▶ **题目详情**: 能否将下面全部记录原样抄写出来，并略去其中的图片？

[数据行]
:::

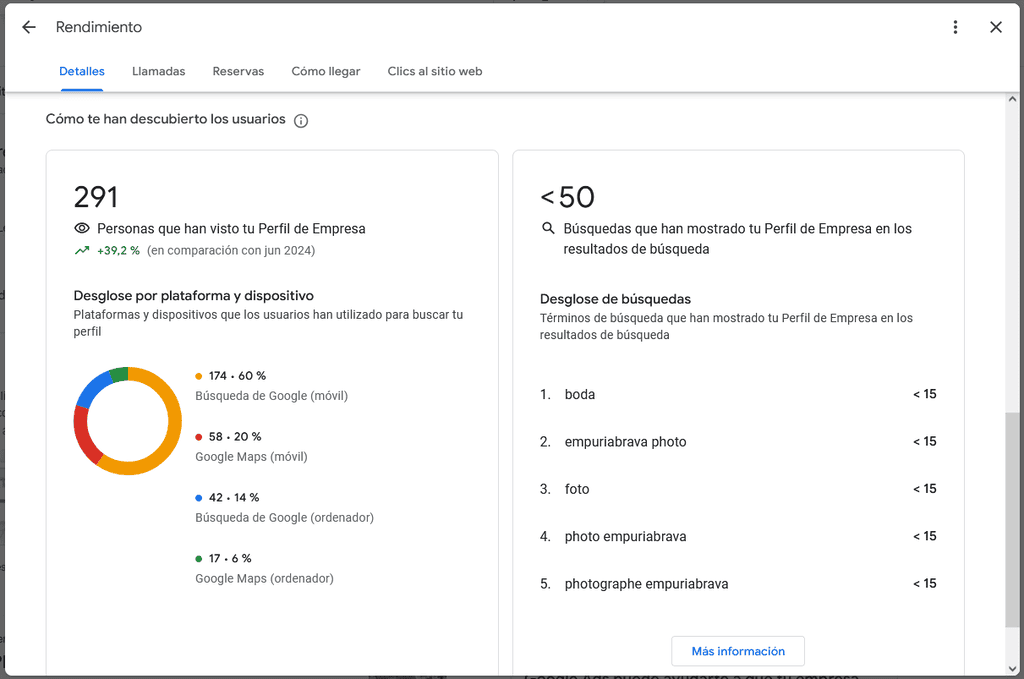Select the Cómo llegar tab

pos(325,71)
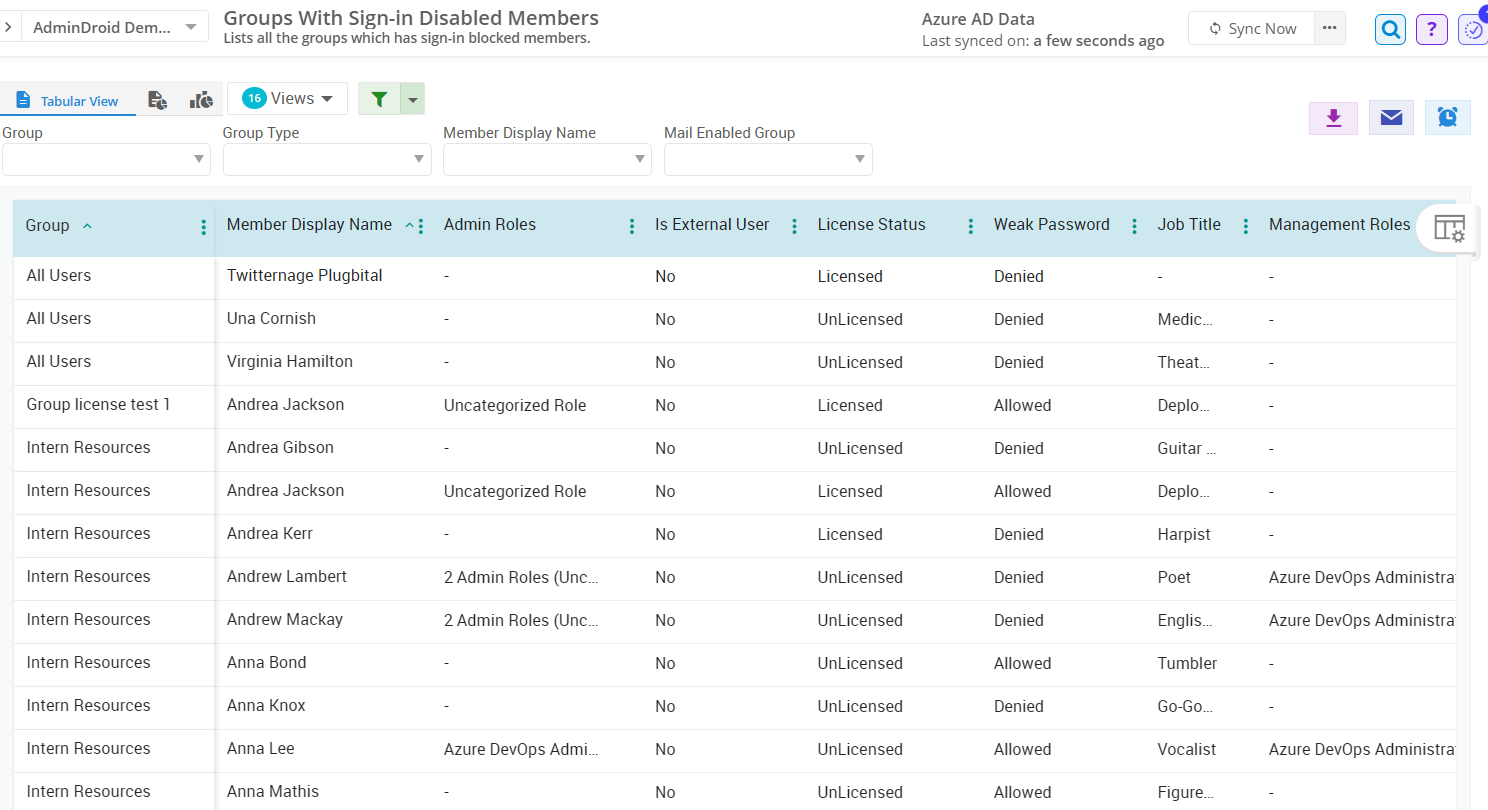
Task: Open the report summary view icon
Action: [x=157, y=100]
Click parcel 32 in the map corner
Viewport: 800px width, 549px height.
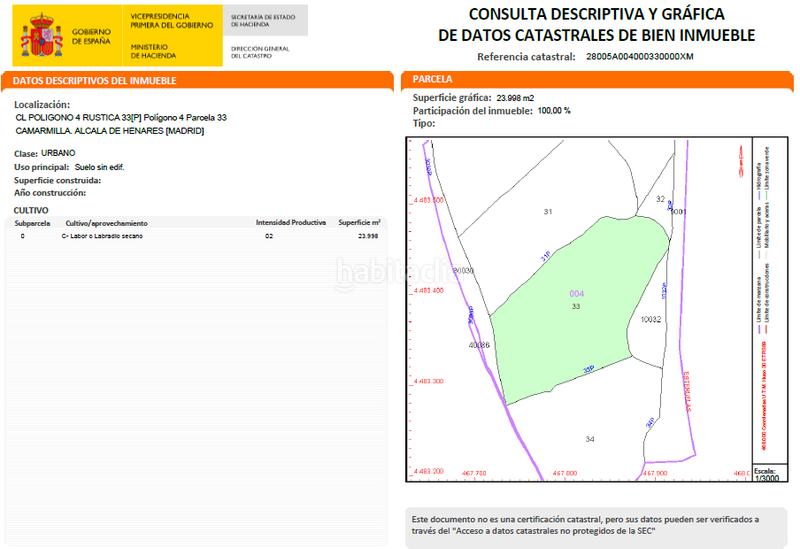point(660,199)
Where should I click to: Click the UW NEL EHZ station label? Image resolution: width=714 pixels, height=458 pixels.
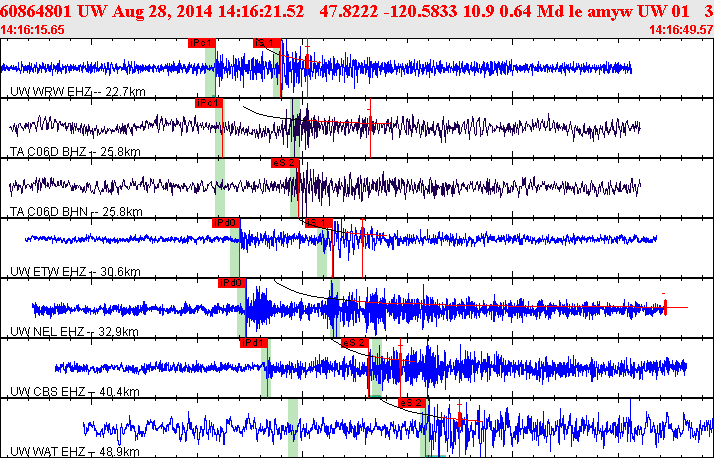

:::

▶ **回复内容**:
Select the Cómo llegar tab

pos(325,71)
Task: Open the report summary view icon
Action: [x=157, y=100]
Click parcel 32 in the map corner
Viewport: 800px width, 549px height.
point(660,199)
Where should I click to: Click the UW NEL EHZ station label? Image resolution: width=714 pixels, height=458 pixels.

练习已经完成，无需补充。